DIY Explanation

pour améliorer, meaning 'to improve', is a humble record of our renovation, home improvement and landscaping projects, with our travel adventures thrown in.

25 November, 2014

Home Office... Covering Up The Ugly Bits

The home office is coming along, but we're in that annoying stage that involves a lot of small time-consuming tasks that don't look particularly pretty until we get to the next stage (i.e. paint). But if we don't do them properly the paint won't look any good. We've learned that the hard way, but it doesn't make me any less impatient to get this part over!!!

So let me just wizz through it and we can pretend it happened like magic, not over the course of many painful weekends.

Here's where we left off after getting through the messy first few stages (see here)...

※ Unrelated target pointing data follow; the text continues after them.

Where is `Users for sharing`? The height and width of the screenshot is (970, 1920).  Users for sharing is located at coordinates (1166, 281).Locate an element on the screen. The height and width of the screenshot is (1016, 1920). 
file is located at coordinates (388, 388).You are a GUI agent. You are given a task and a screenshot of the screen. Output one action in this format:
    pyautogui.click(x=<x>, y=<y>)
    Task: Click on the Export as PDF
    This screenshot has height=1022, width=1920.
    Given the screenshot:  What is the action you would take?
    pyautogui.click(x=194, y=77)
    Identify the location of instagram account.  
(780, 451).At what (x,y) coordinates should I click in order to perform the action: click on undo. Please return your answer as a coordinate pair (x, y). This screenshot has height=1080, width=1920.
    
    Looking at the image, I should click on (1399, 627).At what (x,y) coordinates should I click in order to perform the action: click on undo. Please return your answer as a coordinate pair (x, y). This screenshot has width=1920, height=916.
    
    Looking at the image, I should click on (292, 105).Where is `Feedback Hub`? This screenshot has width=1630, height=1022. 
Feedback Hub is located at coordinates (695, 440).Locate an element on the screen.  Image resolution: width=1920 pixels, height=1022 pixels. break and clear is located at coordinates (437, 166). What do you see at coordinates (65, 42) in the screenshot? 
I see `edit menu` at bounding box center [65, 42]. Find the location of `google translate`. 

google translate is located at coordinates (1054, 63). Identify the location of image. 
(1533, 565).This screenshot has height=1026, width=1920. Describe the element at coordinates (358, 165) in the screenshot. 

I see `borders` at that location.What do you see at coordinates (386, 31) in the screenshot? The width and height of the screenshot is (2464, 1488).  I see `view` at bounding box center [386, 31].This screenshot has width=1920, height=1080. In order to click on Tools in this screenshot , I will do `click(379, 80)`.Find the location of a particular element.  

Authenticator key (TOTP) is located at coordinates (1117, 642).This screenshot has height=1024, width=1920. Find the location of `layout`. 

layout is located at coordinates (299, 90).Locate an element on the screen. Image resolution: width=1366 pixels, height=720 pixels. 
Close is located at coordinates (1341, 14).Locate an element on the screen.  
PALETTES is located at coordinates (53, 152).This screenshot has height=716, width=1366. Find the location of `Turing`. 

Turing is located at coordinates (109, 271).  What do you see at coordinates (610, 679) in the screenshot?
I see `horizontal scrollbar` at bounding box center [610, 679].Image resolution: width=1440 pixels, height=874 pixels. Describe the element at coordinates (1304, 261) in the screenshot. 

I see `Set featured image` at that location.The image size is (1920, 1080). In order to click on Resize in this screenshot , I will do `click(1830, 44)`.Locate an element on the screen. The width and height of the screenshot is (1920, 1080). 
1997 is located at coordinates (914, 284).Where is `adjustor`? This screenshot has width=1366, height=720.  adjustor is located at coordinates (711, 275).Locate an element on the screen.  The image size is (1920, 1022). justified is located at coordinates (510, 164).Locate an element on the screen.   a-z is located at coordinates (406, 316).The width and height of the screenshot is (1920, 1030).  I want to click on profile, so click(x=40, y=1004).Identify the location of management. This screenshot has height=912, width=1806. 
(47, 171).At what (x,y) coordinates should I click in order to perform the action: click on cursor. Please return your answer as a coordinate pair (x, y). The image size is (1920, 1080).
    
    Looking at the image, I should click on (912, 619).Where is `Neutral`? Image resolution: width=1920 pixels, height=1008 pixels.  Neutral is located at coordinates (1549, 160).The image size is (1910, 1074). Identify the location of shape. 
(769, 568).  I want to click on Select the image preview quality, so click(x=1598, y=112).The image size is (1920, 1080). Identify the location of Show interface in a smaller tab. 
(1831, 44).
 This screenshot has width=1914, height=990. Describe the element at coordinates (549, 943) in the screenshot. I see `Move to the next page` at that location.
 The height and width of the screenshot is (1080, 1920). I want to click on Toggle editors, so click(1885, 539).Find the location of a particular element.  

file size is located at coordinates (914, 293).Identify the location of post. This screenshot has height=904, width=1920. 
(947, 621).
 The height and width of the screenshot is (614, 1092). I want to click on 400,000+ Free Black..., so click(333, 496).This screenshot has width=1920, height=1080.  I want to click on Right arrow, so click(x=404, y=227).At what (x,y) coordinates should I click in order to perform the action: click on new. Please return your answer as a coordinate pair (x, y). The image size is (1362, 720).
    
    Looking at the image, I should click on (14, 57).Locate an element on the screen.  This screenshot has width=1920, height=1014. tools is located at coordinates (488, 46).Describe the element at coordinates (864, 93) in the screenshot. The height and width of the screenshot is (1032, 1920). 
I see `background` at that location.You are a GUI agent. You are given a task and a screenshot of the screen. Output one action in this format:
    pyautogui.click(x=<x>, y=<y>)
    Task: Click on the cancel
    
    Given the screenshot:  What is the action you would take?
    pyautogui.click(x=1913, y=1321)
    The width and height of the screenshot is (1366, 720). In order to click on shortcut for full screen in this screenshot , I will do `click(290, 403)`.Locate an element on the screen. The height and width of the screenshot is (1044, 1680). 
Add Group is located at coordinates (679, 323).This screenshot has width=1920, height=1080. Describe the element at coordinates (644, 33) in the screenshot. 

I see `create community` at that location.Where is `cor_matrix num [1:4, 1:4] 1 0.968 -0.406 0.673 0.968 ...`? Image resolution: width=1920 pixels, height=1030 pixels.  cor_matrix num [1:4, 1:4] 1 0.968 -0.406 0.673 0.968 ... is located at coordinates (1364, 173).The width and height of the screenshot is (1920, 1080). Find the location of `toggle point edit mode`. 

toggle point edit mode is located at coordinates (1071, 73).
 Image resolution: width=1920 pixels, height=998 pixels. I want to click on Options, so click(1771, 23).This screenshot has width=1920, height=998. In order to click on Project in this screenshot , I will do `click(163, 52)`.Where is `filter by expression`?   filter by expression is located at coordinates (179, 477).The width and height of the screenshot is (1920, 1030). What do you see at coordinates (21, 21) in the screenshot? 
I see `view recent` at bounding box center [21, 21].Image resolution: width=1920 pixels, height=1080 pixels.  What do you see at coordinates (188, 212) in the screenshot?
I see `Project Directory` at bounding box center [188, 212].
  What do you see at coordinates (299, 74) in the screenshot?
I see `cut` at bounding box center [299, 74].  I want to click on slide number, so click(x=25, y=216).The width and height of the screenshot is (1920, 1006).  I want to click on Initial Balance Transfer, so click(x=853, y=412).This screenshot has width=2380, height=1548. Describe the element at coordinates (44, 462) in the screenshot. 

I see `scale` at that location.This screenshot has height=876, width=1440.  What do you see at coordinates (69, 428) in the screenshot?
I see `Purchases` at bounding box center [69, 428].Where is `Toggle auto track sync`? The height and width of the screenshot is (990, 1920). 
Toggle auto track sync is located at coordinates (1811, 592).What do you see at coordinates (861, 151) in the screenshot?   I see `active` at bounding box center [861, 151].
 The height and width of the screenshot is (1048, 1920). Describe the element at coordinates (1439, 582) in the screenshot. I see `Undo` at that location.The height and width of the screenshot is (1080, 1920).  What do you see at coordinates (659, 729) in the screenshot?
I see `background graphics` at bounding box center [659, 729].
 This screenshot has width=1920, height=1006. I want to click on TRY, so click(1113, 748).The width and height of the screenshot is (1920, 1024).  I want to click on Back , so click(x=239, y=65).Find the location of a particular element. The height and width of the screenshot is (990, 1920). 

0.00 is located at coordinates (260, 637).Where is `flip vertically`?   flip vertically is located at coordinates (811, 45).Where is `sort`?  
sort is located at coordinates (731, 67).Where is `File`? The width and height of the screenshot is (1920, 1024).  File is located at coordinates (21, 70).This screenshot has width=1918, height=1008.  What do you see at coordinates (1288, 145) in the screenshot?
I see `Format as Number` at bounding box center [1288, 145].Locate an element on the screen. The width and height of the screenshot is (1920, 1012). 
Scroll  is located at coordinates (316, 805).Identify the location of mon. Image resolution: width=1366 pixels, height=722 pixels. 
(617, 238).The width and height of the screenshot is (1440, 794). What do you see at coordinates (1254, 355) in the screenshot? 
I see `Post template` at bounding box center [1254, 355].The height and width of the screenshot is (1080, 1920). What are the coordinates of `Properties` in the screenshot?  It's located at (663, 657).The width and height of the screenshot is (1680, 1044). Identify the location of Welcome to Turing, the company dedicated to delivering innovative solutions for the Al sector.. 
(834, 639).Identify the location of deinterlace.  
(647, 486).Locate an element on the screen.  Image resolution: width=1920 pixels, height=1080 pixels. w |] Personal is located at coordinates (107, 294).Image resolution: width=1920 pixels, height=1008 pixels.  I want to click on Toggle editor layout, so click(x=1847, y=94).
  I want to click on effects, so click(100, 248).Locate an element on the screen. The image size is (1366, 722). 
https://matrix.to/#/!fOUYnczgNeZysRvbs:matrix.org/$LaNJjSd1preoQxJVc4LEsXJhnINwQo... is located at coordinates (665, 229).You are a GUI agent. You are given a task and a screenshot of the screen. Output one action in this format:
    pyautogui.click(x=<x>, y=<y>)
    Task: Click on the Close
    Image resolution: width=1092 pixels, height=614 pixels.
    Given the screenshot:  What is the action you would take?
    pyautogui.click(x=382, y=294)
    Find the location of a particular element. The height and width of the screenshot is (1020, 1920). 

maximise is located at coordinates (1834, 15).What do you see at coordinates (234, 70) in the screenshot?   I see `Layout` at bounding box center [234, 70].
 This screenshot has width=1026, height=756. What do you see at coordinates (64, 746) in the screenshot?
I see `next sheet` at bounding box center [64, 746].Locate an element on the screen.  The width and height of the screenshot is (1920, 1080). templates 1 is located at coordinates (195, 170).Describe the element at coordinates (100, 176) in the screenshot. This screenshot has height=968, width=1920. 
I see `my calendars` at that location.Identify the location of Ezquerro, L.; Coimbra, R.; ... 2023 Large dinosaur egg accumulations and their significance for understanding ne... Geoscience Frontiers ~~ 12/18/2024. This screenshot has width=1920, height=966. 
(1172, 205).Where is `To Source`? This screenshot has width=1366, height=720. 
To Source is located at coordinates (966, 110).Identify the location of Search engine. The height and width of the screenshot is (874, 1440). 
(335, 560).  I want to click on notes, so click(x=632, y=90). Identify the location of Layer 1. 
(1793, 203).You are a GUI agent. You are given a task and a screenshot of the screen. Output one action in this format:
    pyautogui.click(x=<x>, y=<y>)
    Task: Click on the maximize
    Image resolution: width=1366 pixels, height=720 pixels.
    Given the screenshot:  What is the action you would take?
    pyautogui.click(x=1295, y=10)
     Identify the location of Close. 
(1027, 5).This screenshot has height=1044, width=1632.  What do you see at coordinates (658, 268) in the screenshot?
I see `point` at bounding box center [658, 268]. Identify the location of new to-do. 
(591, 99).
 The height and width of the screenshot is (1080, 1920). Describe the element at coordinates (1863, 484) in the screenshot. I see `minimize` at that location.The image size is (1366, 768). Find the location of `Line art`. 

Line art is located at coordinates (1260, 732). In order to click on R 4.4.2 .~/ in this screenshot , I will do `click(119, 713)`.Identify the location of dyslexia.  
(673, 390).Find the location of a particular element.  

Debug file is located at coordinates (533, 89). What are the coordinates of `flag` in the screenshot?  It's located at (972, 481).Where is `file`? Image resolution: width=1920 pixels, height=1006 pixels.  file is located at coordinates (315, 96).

The most obvious ugly bits are all the gaps between the ceiling boards. So I pulled out a picture of the original ceiling and attempted to lie out the timber battens we had pulled off the original ceiling. It's surprisingly difficult! Don't judge me.


But we got there eventually.


We paint scraped all of the boards, and then laid them out...


Ready for an undercoat.

 
Meanwhile, onto another ugly bit! The window frame!


We didn't bother salvaging the extremely boring architrave that we'd pulled off the window originally, so bought some new stuff, cut it to size, and voila, the window instantly looks more finished.


Next, cornices. This is where having an angled ceiling adds a serious layer of complexity. Most pre-made cornices are designed for ceilings that are at right-angles to the walls. I'm sure the pros have a much more sophisticated (and simple) way of dealing with this problem, but we had to wing it. So we started by tracing the top and bottom of where our cornice needed to sit on both walls and ceilings, which gave us the point at which they needed to intersect.


We cut off two little pieces of timber cornice to experiment with, and trialed-and-errored it until they fit together nicely in the corner. We could then use them as our templates for the real pieces.


Magic! Cornice and architrave over the doorway installed, puttied and no-more-gaps-ed!


Window architrave puttied and no-more-gaps-ed...


Skirting boards installed...


All of the putty etc sanded...


The VJ wall opposite the door corniced, puttied and sanded...


The window frame painted (I know, I cheated and skipped to the painting stage a little bit). What a difference paint makes...
 

And continuing with the cheating (I know, the earmark of a super exciting life is that painting before installing ceiling battens constitutes cheating), we undercoated the ceiling...


Before finally installing the undercoated timber battens! Again, as if I just clicked my fingers and they appeared!


Next stage... can you guess what it is?

Painting!!! Am I the only one DYING to see it painted?